● ENTRIES SUPPLIED:

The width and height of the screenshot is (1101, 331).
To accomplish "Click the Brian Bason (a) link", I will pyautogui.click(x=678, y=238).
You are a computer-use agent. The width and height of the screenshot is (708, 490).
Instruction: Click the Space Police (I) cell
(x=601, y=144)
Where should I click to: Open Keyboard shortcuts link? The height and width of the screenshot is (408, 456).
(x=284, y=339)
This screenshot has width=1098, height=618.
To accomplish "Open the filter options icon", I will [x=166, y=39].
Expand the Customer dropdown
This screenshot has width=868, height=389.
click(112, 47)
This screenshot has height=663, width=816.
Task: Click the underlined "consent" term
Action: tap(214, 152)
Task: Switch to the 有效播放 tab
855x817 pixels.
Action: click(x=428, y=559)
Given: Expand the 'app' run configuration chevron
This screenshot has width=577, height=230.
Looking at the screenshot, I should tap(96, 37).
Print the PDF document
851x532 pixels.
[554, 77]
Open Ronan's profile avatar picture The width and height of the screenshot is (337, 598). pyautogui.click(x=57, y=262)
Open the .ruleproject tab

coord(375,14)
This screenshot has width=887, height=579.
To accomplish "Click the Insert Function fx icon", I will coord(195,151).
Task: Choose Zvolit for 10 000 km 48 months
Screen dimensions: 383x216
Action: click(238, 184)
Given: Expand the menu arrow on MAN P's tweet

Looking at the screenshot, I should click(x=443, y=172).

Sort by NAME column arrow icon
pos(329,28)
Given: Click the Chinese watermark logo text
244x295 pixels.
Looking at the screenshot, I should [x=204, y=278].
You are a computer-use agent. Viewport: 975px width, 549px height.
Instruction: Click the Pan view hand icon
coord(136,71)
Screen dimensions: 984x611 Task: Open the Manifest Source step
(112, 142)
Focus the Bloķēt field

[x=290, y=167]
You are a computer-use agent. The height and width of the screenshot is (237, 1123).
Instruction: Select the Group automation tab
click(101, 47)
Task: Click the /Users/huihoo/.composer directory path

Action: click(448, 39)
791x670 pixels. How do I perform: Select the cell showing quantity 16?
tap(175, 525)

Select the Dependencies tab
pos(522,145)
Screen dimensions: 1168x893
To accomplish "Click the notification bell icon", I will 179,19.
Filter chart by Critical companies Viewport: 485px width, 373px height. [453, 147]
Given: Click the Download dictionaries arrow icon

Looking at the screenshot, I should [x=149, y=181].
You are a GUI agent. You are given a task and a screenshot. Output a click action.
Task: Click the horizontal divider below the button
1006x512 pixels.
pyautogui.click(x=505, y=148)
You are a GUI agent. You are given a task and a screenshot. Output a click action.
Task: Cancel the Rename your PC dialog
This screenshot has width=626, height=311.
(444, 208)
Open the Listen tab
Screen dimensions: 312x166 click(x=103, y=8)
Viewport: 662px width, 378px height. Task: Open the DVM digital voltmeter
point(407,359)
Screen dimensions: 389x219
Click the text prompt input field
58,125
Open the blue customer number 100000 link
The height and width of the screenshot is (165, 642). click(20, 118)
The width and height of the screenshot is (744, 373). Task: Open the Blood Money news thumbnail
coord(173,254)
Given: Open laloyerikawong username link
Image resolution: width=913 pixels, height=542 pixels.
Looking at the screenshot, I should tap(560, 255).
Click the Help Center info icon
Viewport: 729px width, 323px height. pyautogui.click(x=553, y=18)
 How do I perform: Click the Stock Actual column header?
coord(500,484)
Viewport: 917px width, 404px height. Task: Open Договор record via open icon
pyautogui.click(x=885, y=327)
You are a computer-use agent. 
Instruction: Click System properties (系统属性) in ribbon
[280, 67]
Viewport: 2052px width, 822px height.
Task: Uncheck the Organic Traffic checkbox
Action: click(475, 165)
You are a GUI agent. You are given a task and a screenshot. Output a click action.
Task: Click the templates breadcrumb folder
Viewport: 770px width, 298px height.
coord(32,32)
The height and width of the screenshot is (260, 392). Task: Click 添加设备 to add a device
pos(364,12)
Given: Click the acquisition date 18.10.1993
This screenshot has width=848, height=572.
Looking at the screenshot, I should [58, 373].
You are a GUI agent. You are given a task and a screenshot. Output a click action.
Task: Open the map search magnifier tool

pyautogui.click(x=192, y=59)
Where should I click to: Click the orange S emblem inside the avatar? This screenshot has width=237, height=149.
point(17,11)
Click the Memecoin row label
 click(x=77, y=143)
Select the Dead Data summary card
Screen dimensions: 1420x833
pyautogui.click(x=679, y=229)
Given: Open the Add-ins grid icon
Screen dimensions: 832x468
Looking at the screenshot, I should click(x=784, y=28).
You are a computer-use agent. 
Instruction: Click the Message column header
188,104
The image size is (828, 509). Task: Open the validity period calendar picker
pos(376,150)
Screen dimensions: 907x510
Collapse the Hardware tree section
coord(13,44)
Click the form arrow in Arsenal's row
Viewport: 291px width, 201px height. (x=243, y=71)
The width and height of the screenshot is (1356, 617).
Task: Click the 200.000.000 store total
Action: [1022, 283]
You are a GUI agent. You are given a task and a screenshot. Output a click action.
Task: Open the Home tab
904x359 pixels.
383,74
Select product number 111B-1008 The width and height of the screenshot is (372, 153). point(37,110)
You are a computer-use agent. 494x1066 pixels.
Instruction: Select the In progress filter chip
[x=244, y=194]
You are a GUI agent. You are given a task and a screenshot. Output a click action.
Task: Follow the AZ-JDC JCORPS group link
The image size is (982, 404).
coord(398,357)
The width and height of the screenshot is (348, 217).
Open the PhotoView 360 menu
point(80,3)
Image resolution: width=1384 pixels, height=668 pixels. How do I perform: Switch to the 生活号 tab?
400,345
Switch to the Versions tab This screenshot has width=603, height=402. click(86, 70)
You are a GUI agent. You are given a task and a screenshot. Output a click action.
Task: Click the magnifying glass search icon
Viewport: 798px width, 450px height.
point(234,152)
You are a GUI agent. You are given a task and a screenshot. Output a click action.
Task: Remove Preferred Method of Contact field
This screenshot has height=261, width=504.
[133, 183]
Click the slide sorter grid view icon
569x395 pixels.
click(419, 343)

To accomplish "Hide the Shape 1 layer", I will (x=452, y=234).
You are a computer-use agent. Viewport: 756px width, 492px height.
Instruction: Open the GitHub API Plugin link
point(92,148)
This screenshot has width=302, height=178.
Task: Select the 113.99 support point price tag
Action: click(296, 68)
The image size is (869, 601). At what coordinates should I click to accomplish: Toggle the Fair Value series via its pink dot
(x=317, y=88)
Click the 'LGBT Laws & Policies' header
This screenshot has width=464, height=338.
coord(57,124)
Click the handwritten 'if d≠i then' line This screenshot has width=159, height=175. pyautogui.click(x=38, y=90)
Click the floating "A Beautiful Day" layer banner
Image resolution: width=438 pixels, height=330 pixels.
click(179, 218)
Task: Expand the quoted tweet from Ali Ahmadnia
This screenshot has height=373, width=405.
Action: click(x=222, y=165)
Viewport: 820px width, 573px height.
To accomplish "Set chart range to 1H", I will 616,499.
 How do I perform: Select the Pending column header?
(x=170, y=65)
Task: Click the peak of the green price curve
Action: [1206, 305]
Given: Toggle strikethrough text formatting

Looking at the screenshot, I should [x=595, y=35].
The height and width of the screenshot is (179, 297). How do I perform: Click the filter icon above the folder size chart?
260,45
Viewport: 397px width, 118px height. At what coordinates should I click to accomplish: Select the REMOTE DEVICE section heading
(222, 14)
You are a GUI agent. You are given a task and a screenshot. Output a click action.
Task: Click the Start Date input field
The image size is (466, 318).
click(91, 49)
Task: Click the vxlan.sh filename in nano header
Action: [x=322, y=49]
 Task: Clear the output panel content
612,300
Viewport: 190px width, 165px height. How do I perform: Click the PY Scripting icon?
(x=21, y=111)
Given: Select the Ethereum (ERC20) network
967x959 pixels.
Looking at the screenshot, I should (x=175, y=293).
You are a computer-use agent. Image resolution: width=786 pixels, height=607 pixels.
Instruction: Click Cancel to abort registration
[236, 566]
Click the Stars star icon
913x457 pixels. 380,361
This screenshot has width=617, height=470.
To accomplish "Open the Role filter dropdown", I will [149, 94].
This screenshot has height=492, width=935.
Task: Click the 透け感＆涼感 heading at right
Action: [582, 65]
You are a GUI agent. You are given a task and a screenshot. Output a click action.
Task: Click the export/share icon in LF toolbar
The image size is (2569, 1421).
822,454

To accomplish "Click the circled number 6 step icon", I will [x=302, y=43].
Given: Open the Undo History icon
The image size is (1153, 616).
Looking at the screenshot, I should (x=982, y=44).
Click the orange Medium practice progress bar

● TASK TO CARRY OUT:
Copy out every line of the data that includes "computer".

● EXERCISE ANSWER:
You are a computer-use agent. The width and height of the screenshot is (708, 490).
You are a computer-use agent. Viewport: 975px width, 549px height.
You are a computer-use agent. The height and width of the screenshot is (237, 1123).
You are a computer-use agent. 
You are a computer-use agent. 
You are a computer-use agent. 494x1066 pixels.
You are a computer-use agent. Viewport: 756px width, 492px height.
You are a computer-use agent. Image resolution: width=786 pixels, height=607 pixels.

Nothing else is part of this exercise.